Rothe Blog The NotebookFour Stars

A classic story of romance, this is a solid movie. Nothing outstandingly original, just a good American story steeped in classes and how we balance the wants of others when it comes to love.

The movie is revealed through a book, a book read by an older man to what seems like an irritable older lady. The man seems quite upbeat to be with what seems like this crazy lady, but quickly she is calmed down and interested in the story he has to tell. It is about a poor boy that brings all the excitement and dreams to a young socialite girl that she could ever want. It is a summer romance, but they fall in love. She goes back home, and he goes through a myriad of different things, including fighting in World War II.

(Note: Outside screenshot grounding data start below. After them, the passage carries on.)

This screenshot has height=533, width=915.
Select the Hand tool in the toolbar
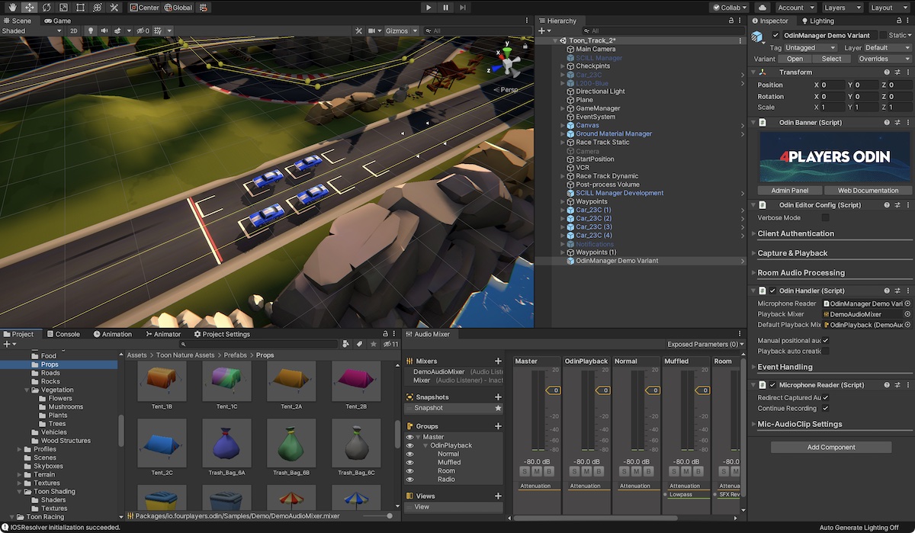[x=14, y=8]
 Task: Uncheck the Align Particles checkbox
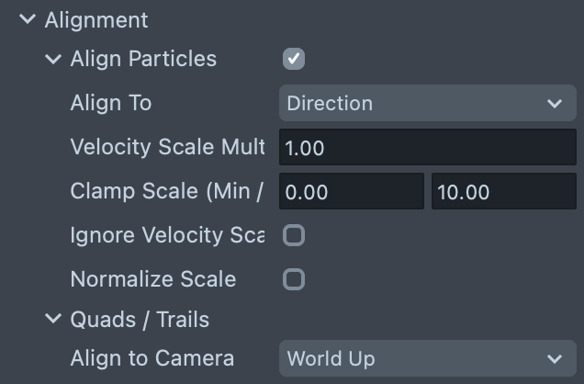[294, 60]
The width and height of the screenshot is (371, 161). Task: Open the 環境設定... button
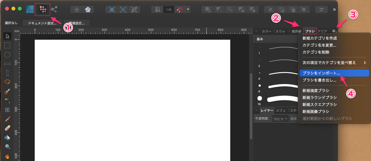click(76, 23)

Noah (Poor Boy) comes back from the war and rebuilds an old, dilapidated plantation house, one he had dreamed about with Allie (socialite girl). Meanwhile, Allie has moved on, her mother has interfered with her relationship with Noah, trying to protect her. Allie is engaged to James Marsden (Lon or Cyclops from X-Men) and seems to be happy. Then she sees and article about Noah and the house, and decides to go back to “settle” some things. All that results in is an amazingly passionate kiss on the dock in the rain and the two of them sleeping together. In the end she makes the right choice.

But, the focus of the movie draws back to the man and woman. It becomes apparent that this is Noah and Allie, but older. She has dementia, and everyday he reads this book to her, to help her remember. It is very touching.

In the mood for a romantic story, this is funny, and everything seems natural from the characters actions to what they say. Granted, there are some hokey parts with the older couple, especially the ending. But overall a great movie.